本作品が制作された1871年3月のパリは、普仏戦争とその後の激動期にありました。1870年9月から翌年1月にかけて、パリはプロイセン軍による132日間の包囲下に置かれました。この包囲期間中、パリ市民は深刻な燃料と食糧不足に苦しみ、街路樹を薪とし、馬、犬、猫、さらにはネズミまでも食料とする状況でした。
普仏戦争がフランスの敗北に終わり、臨時政府はプロイセンとの間でアルザス=ロレーヌの割譲と巨額の賠償金を伴う講和条約を受け入れました。これに対し、プロイセン軍の入城と講和に憤慨したパリ市民、特に国民衛兵は反発し、1871年3月18日に蜂起します。
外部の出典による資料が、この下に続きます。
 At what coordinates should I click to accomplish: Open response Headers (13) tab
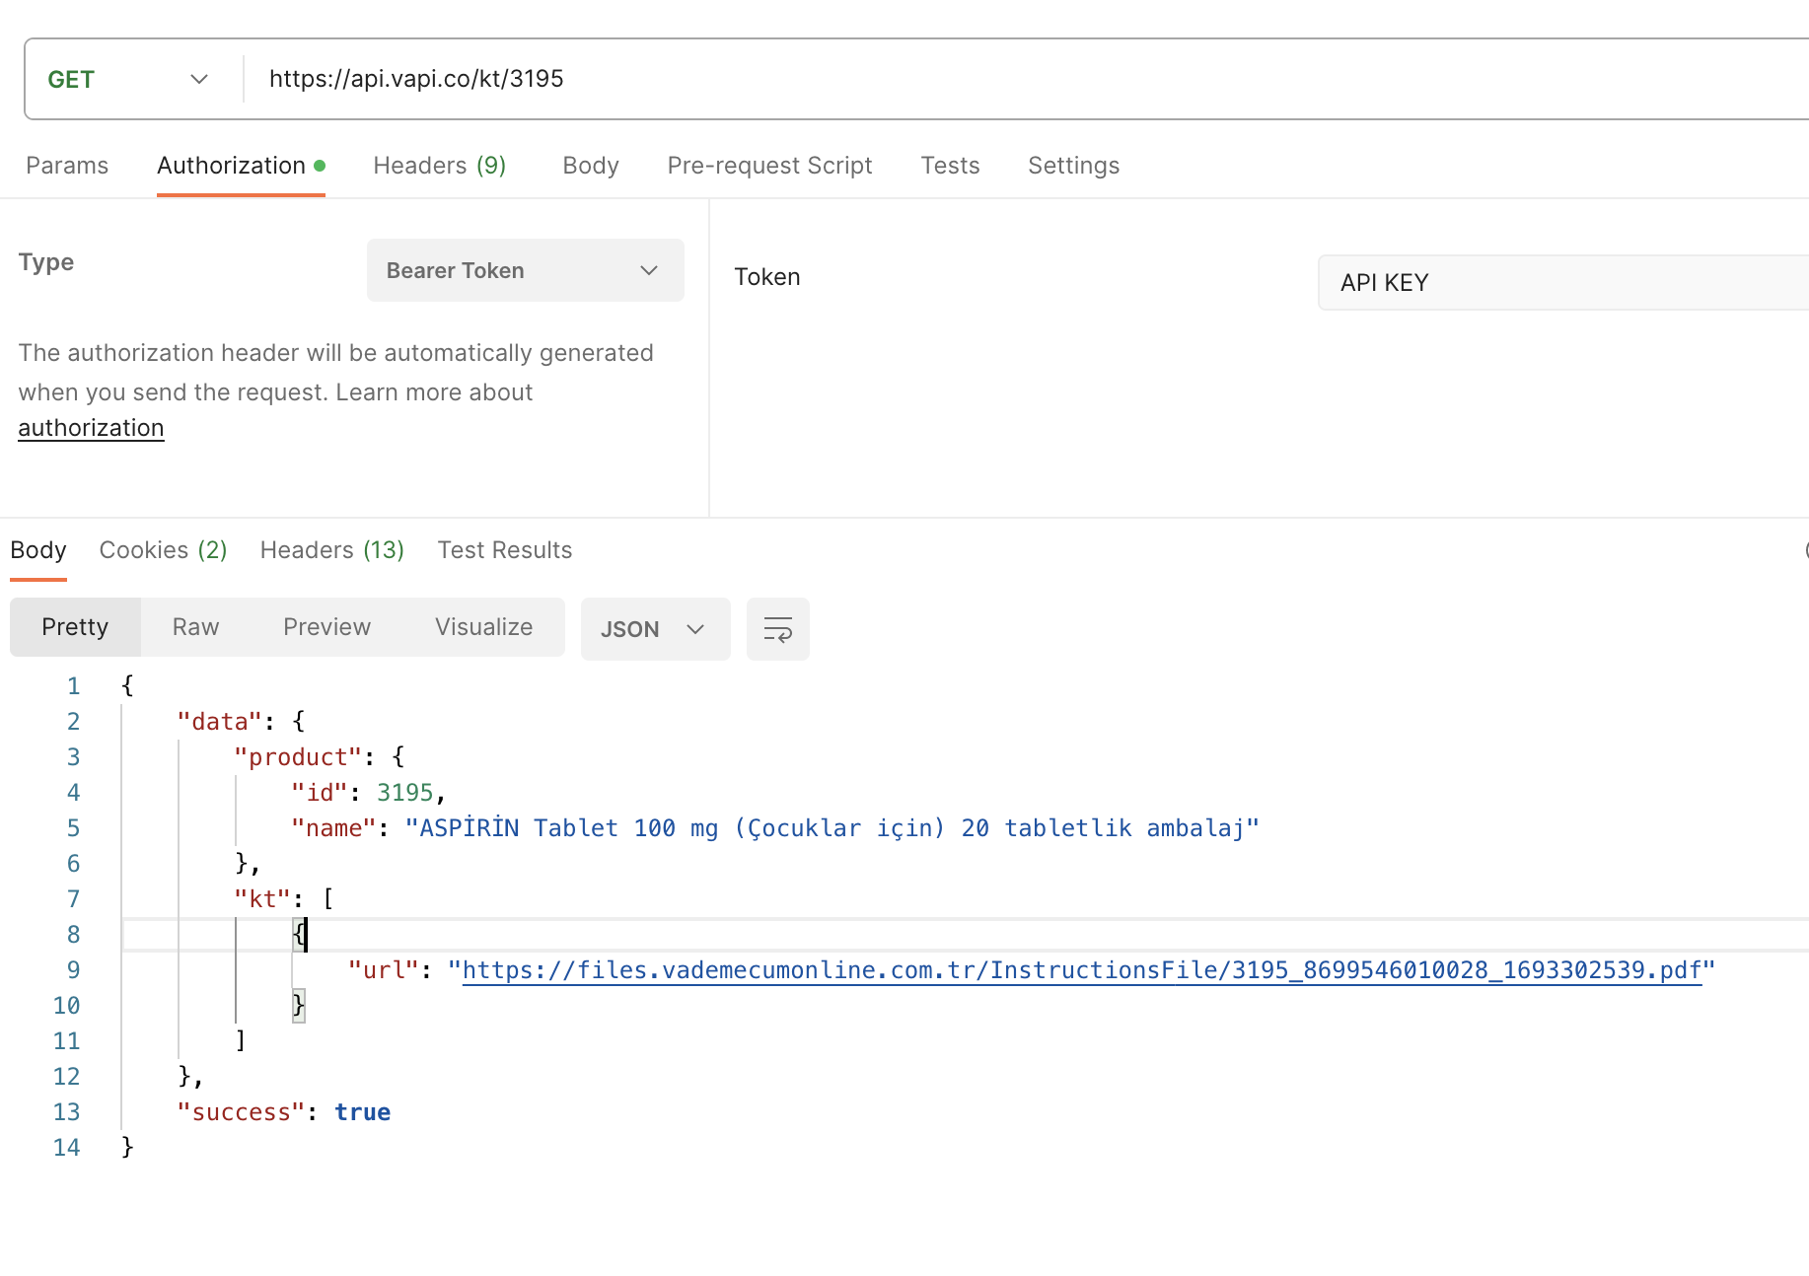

この蜂起により、世界初の労働者による自治政府であるパリ・コミューンが3月26日に樹立されました。
ウィリアム・スモールは、当時の主要なイギリスの挿絵入り新聞「グラフィック」紙で活躍したイラストレーターであり、この作品は、まさにこの歴史的な転換期において、包囲下の窮乏と、あるいはコミューン成立直後の混乱の中で食料や物資を求めるパリ市民の日常の困難を描写したものと推測されます。彼の意図は、遠く離れたイギリスの読者に対し、パリで進行中の出来事と市民生活の現実を視覚的に伝えることにあったと考えられます。
本作品は、木口木版と活版印刷という二つの主要な技術を用いて、紙に印刷されています。
**木口木版(ウッド・エングレービング)**は、18世紀末にイギリスで確立された木版画の技法です。 桜などの堅い広葉樹の幹を輪切りにした木口(木材の横断面)を版面として使用し、ビュランと呼ばれる鋭利な彫刻刀で微細な線や点を彫り込みます。 この技法は、細密な表現が可能であり、銅版画に匹敵する緻密さを持ちながらも、活字と同じ凸版印刷であるため、活字組版と同時に印刷できるという利点がありました。 19世紀には、書籍や雑誌の挿絵として広く普及しました。
**活版印刷(レタープレス・プリンティング)**は、活字と呼ばれる文字や記号が刻印された個々の金属片を組み合わせて版を作り、これにインキを付けて紙に圧力をかけることで印刷する技術です。 印刷したい部分が凸状になっている凸版印刷の一種であり、インキが紙に転写される際に生じる独特の凹凸感が特徴です。 活版印刷は、写真植字やDTPが普及する1970年代まで、文字印刷の主流でした。
この二つの技法を組み合わせることで、スモールは当時の新聞紙面において、テキストと視覚情報を一体として効果的に伝えることを可能にしました。
「パリの行列、『グラフィック』紙より」は、単なる日常風景の描写にとどまらず、1871年3月のパリが直面していた社会的・政治的緊張を象徴する作品です。飢餓と困窮の中で、市民が食料や物資を求めて列をなす姿は、普仏戦争による被害と、それに続くパリ・コミューンの勃発という歴史的な激動を背景にしています。 この作品は、同時代のイギリスの読者に対し、フランスの首都で起きていた出来事の人間的な側面、すなわち市民の苦難を伝える重要なドキュメントとしての意味合いを持ちます。
ウィリアム・スモールは、その時代で最も成功したイラストレーターの一人と評価されており、彼の作品はレスター、リバプール、ロンドン、マンチェスターなどの美術館に収蔵されています。
本作品を含む「グラフィック」紙のような当時の挿絵版画は、後の芸術家たちにも影響を与えました。特に、今回の展示会「ゴッホ展 家族がつないだ画家の夢」の説明によると、フィンセント・ファン・ゴッホもイギリスの新聞の挿絵版画、とりわけ「グラフィック」紙の作品から影響を受け、自身の画風を確立する上で大きな役割を果たしたとされています。 これは、スモールのようなイラストレーターによるジャーナリスティックな作品が、単なる報道を超えて、後世の美術史における重要な画家に間接的ながらも影響を与えたことを示唆しています。